Getting started contributing to Delta Lake Spark

In this post we'll explore the full development loop with the Delta Lake Spark connector. You'll learn how to retrieve and navigate the codebase, make changes, and package and debug custom builds of the Delta Lake Spark Connector.

This post is for anyone who wants to start developing Delta Lake features or just wants to better understand the internals. If you're working in other languages or with different systems, you can still learn a lot from the reference Spark connector because it's currently the most mature and feature-rich connector available for Delta Lake.

If you're not a developer, you can still benefit from exploring the underlying implementation and running the Delta Lake Spark connector in debug mode when you encounter unexpected behavior in your daily usage. This is one of the main benefits of open source software!
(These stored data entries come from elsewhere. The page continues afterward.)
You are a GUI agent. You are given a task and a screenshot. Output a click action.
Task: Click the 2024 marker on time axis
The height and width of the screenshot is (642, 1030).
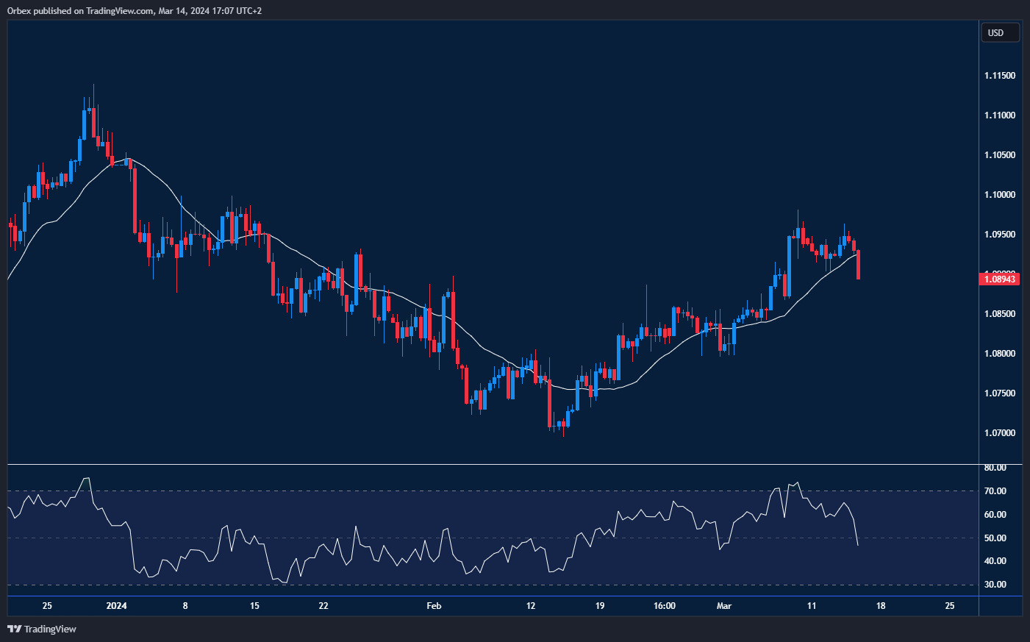pos(116,606)
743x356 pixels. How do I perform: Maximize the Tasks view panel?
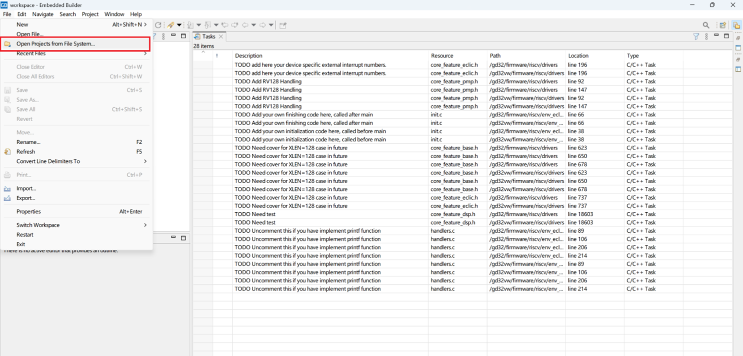coord(727,36)
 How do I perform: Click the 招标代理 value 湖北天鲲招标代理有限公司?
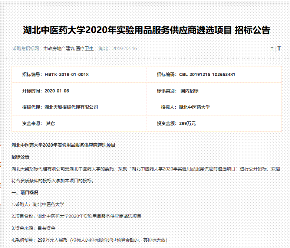[71, 107]
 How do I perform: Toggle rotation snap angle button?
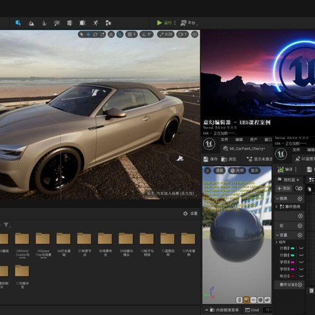(x=147, y=35)
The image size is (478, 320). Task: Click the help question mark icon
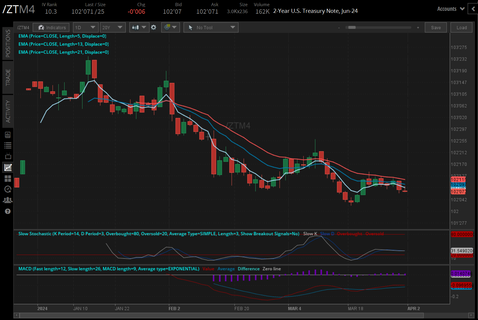[8, 211]
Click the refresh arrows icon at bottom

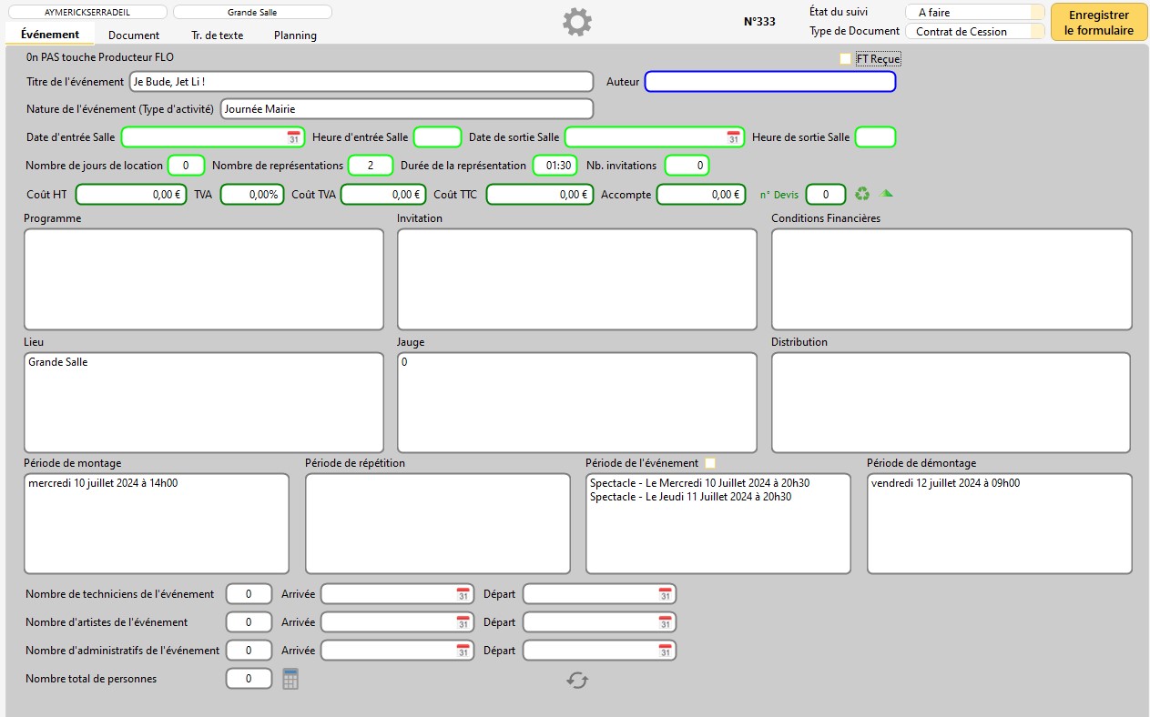point(577,680)
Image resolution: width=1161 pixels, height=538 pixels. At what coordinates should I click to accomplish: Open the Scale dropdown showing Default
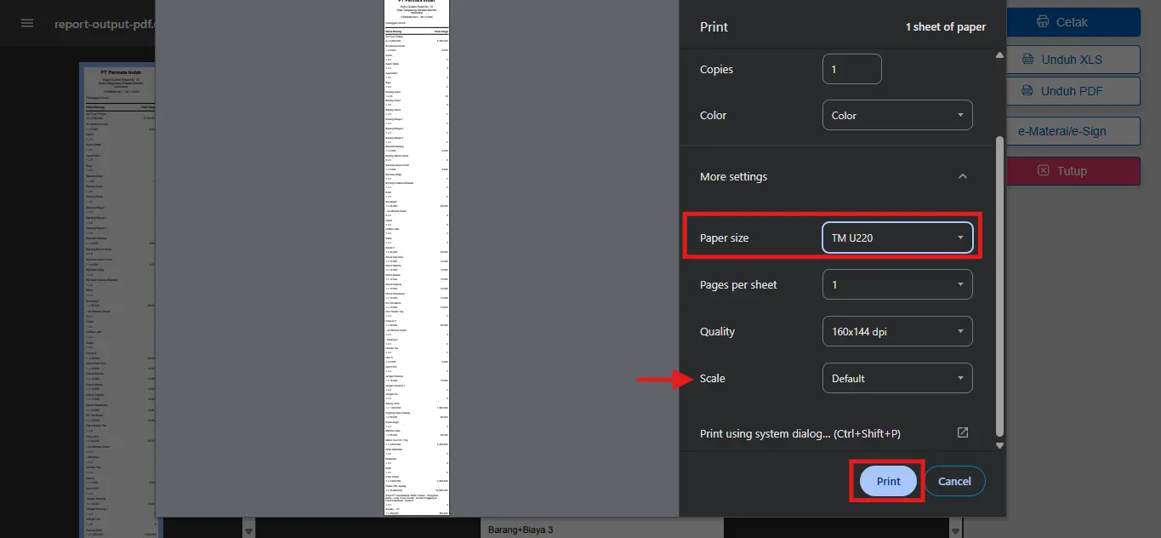pos(897,378)
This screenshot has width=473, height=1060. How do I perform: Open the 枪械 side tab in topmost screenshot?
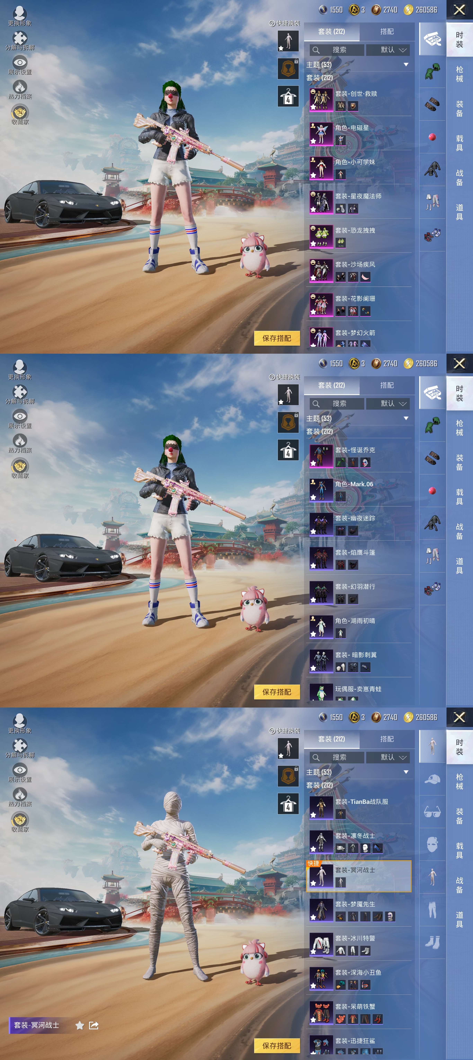(459, 74)
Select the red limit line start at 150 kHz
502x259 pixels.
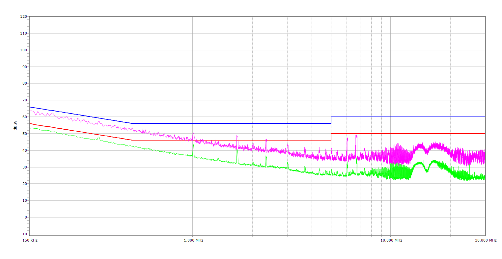(30, 123)
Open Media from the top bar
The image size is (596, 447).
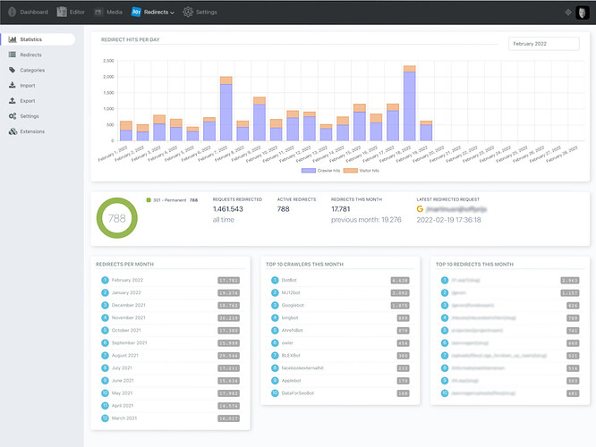click(x=100, y=12)
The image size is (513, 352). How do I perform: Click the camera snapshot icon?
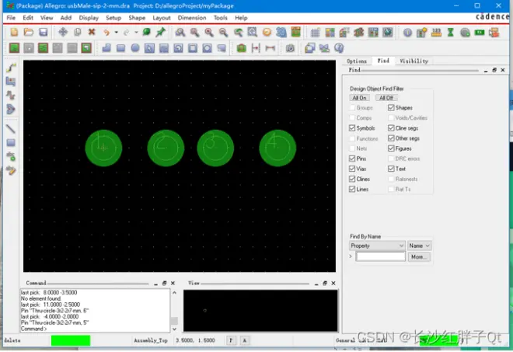(x=290, y=48)
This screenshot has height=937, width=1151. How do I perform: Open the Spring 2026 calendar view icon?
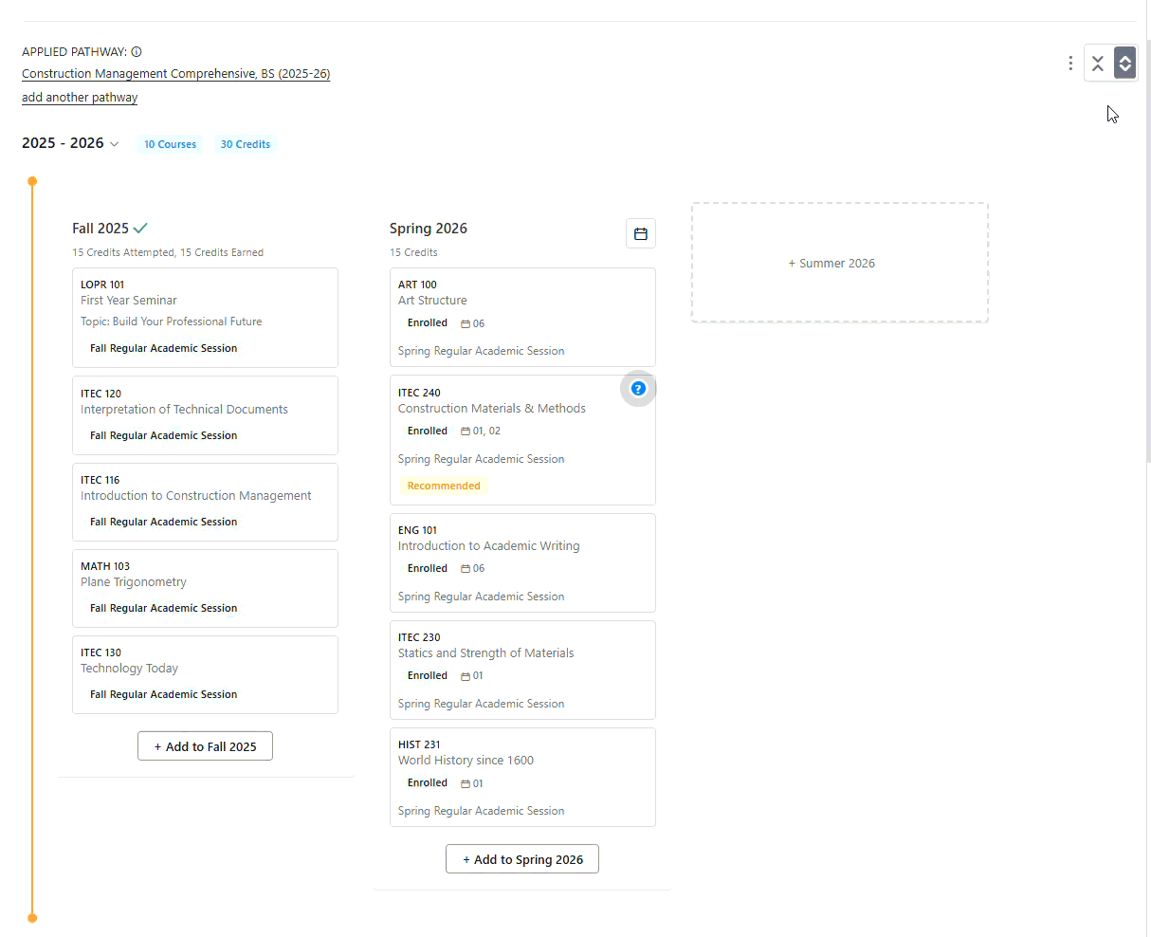pos(641,233)
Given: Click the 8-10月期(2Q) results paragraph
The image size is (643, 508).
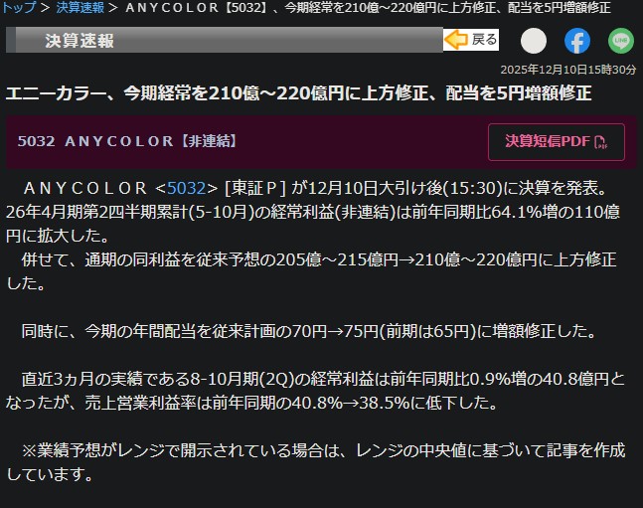Looking at the screenshot, I should click(x=318, y=391).
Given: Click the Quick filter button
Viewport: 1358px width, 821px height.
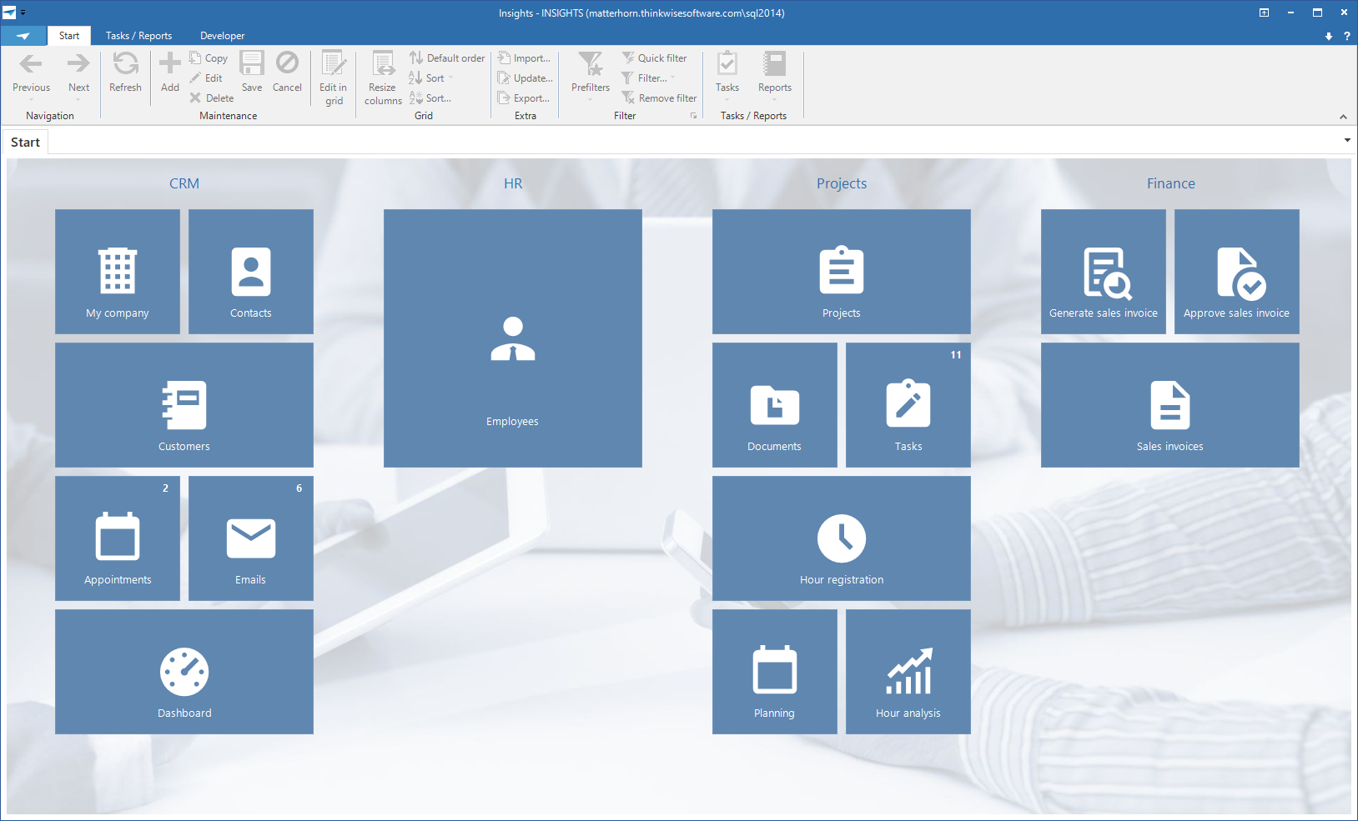Looking at the screenshot, I should 655,58.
We'll use git and IntelliJ, which is common for Java based projects, so you'll be able to adapt these steps to many other related projects too.

If you're using a Mac, you can execute all the commands in this post in your terminal. You may need to make changes for other operating systems. If you run into any issues, please join our Slack channel #deltalake-questions or #contributing.

Let's get started.

How to get the Delta Lake Spark code

Let's begin first by forking the Delta Lake Spark Connector repository. Go to and click + Create a new fork. Forking a repository creates a copy of it in our own Github account, which enables us to safely follow our git workflow on our own isolated copy.

Now that we have a copy of the Delta Spark connector repository in our own account, we can clone the code to our local environment.

Clone the repository and open the new delta directory.

git clone
cd delta

Now run git remote -v and observe the output. The git remote command is used to manage a set of tracked repositories.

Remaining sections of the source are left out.